# [networkmanager] Mobile broadband support disappeared on me

## KShots

Hey all,

I have been using NetworkManager successfully for several months to connect to my phone via bluetooth and use it for internet access. During a recent emerge world update, I saw that the default USE flags for networkmanager had changed (but that networkmanager itself wasn't being updated to another version), and that to have modemmanager enabled I needed to enable the ppp USE flag (which I didn't have support for in my kernel, and was working fine without).

I first tried to disable modemmanager so I could keep ppp disabled, and that removed the Mobile Broadband support from (at least) the NetworkManagement KDE plasma app. I then tried to enable modemmanager and ppp and recompile (but I didn't build in support for PPP in my kernel), and the option was still gone. I eventually broke down and added PPP support to my kernel... and it was _still_ gone.

Has anyone else noticed this? Has anyone worked through this?

----------

## eccerr0r

You should need ppp support in your kernel regardless, mobile broadband tends to use ppp.  Not sure how it worked without it, unless you were somehow using some other protocol like ACM over USB (then again this also should require PPP).

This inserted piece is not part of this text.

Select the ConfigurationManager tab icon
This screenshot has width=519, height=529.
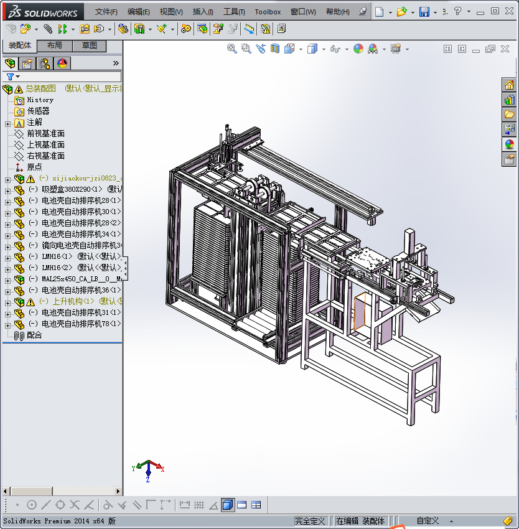[x=45, y=63]
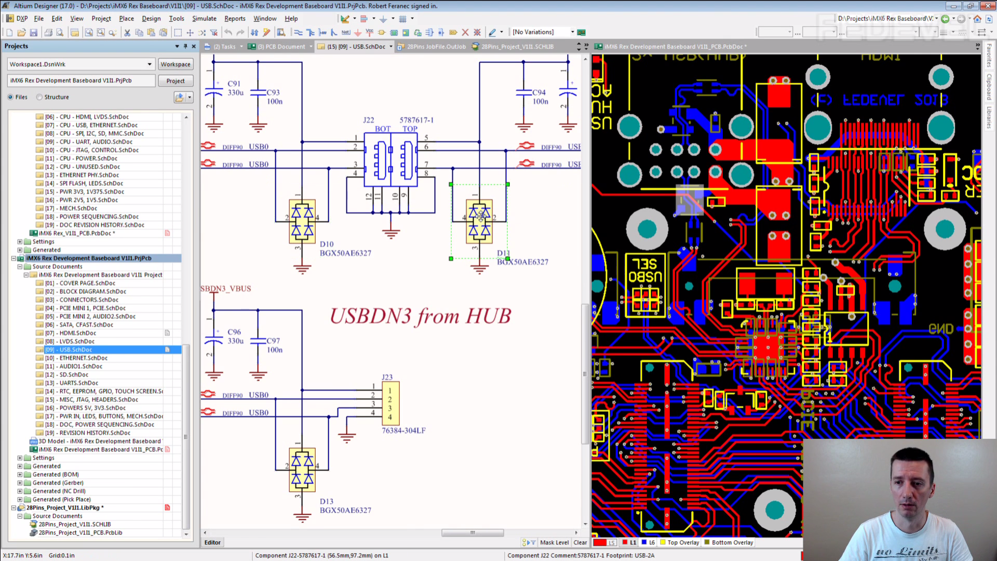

Now in the recent kernels I've been running into many issues with bluetooth rfcomm.  I'm not sure if any stable kernel past 3.8  work yet (3.8 to 3.11 would crash the kernel on disconnect, 3.12 stopped the crashes but does not work with modemmanager, and I had a patched 3.12.6 working but released 3.12.13 vanilla does not; however some of the patches should have made it into gentoo-sources).  You will need to have USE=modemmanager and ppp and reemerge networkmanager (and its dependencies which should pull in modemmanager/ppp).  It's been a mess.

Also the default Gentoo Networkmanager prior to the latest does not work with bt-rfcomm for some reason or another; however the latest should work.

Again I am baffled how one can use bluetooth-rfcomm without ppp.  That just doesn't make sense to me...

----------

## KShots

I only used bnep for mobile broadband over bluetooth.

----------

## eccerr0r

Ah.  Well, it seems there's a lot of code that's getting cruddy in there, not many people using bluetooth networking anymore (seems the preference is wifi).  May need to forward upstream...

----------